- [SET PROBLEM]
Rewrite the entries below as a numbered list, one line per item, with blank lines dropped. Leave the pictures out.

- [DATASET CONTENT]
--- Start ---
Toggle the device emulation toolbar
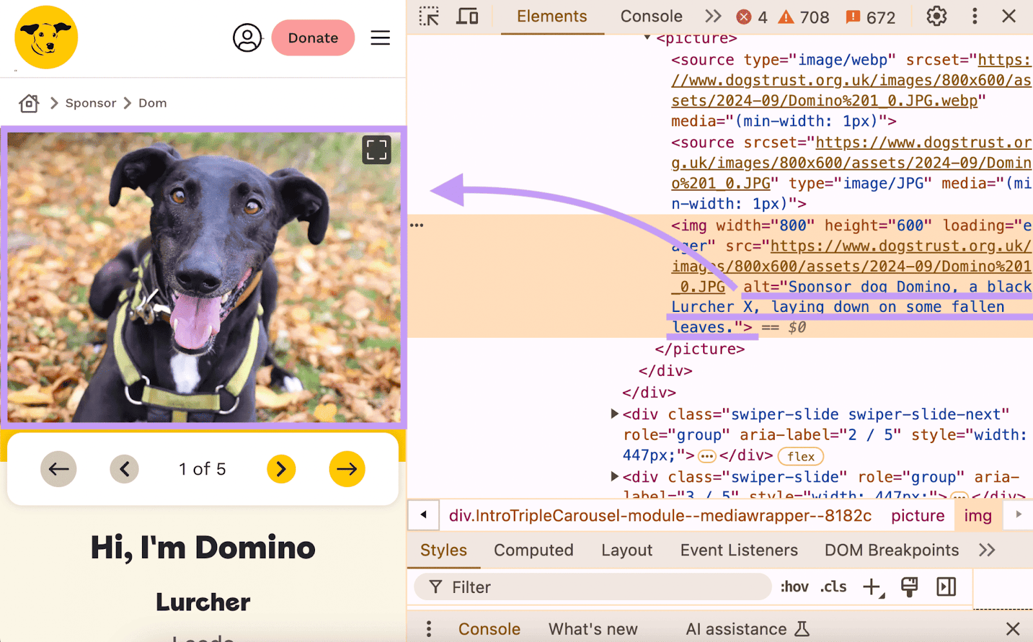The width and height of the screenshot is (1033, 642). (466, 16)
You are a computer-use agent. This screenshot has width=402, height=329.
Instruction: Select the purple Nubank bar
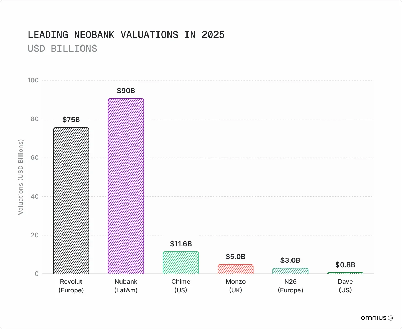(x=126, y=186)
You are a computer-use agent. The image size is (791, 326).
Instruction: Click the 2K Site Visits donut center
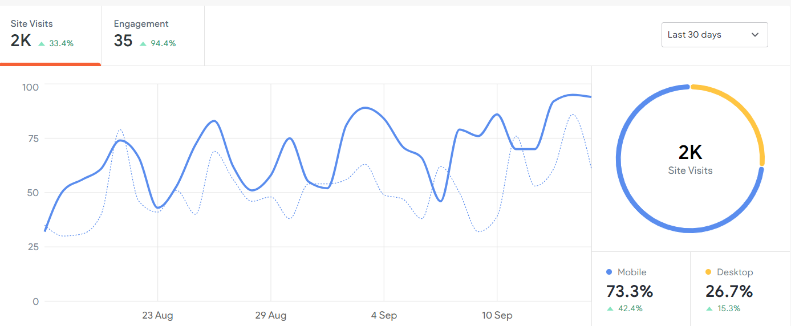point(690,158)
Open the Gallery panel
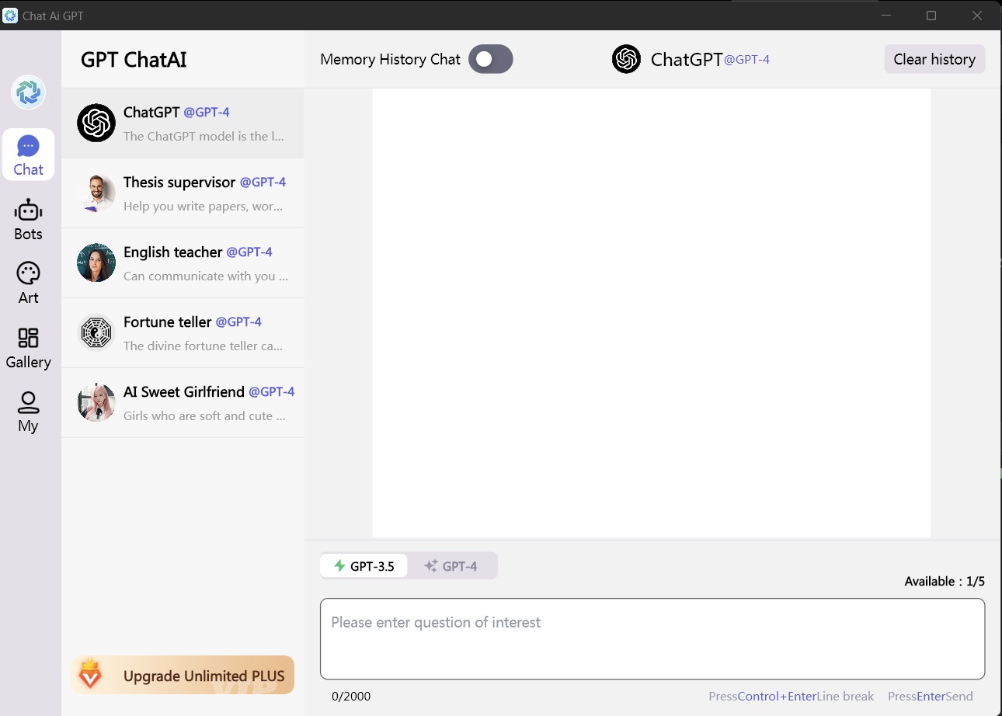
--- End ---
- [EXERCISE OUTPUT]
1. Toggle the device emulation toolbar
2. The width and height of the screenshot is (1033, 642). (466, 16)
3. You are a computer-use agent. This screenshot has width=402, height=329.
4. Instruction: Select the purple Nubank bar
5. (x=126, y=186)
6. You are a computer-use agent. The image size is (791, 326).
7. Instruction: Click the 2K Site Visits donut center
8. point(690,158)
9. Open the Gallery panel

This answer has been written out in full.